## TASK BRIEF
Please retype the entries below exactly as they are written.

## DATASET EXCERPTS
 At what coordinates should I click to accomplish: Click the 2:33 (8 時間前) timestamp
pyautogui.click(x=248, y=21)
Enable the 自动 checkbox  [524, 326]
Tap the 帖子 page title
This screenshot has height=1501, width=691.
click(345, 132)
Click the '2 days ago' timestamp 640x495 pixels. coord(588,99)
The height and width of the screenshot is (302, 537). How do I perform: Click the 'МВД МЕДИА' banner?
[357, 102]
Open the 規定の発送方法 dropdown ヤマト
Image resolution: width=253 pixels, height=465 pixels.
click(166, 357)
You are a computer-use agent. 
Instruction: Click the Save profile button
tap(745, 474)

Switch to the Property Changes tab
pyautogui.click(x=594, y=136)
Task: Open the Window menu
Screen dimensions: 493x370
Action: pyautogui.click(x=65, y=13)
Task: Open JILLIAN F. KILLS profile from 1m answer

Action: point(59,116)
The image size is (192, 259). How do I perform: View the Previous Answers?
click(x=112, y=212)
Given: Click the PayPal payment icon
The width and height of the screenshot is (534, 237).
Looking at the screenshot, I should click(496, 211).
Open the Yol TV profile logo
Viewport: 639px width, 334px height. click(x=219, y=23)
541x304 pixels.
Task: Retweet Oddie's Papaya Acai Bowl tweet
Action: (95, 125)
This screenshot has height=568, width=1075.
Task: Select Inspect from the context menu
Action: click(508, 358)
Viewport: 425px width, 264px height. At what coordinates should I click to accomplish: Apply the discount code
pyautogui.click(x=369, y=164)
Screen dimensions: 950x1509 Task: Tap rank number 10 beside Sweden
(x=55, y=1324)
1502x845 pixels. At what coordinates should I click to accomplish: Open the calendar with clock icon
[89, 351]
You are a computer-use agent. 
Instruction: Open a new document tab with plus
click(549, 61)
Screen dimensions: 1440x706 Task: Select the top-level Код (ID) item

## RESPONSE BELOW
 At what coordinates should I click to accomplish: Click the 2:33 (8 時間前) timestamp
pyautogui.click(x=248, y=21)
Enable the 自动 checkbox  [524, 326]
Tap the 帖子 page title
This screenshot has height=1501, width=691.
click(345, 132)
Click the '2 days ago' timestamp 640x495 pixels. coord(588,99)
The height and width of the screenshot is (302, 537). How do I perform: Click the 'МВД МЕДИА' banner?
[357, 102]
Open the 規定の発送方法 dropdown ヤマト
Image resolution: width=253 pixels, height=465 pixels.
click(166, 357)
You are a computer-use agent. 
Instruction: Click the Save profile button
tap(745, 474)

Switch to the Property Changes tab
pyautogui.click(x=594, y=136)
Task: Open the Window menu
Screen dimensions: 493x370
Action: pyautogui.click(x=65, y=13)
Task: Open JILLIAN F. KILLS profile from 1m answer

Action: point(59,116)
The image size is (192, 259). How do I perform: View the Previous Answers?
click(x=112, y=212)
Given: Click the PayPal payment icon
The width and height of the screenshot is (534, 237).
Looking at the screenshot, I should click(496, 211).
Open the Yol TV profile logo
Viewport: 639px width, 334px height. click(x=219, y=23)
541x304 pixels.
Task: Retweet Oddie's Papaya Acai Bowl tweet
Action: (95, 125)
This screenshot has height=568, width=1075.
Task: Select Inspect from the context menu
Action: click(508, 358)
Viewport: 425px width, 264px height. At what coordinates should I click to accomplish: Apply the discount code
pyautogui.click(x=369, y=164)
Screen dimensions: 950x1509 Task: Tap rank number 10 beside Sweden
(x=55, y=1324)
1502x845 pixels. At what coordinates should I click to accomplish: Open the calendar with clock icon
[89, 351]
You are a computer-use agent. 
Instruction: Open a new document tab with plus
click(549, 61)
Screen dimensions: 1440x706 Task: Select the top-level Код (ID) item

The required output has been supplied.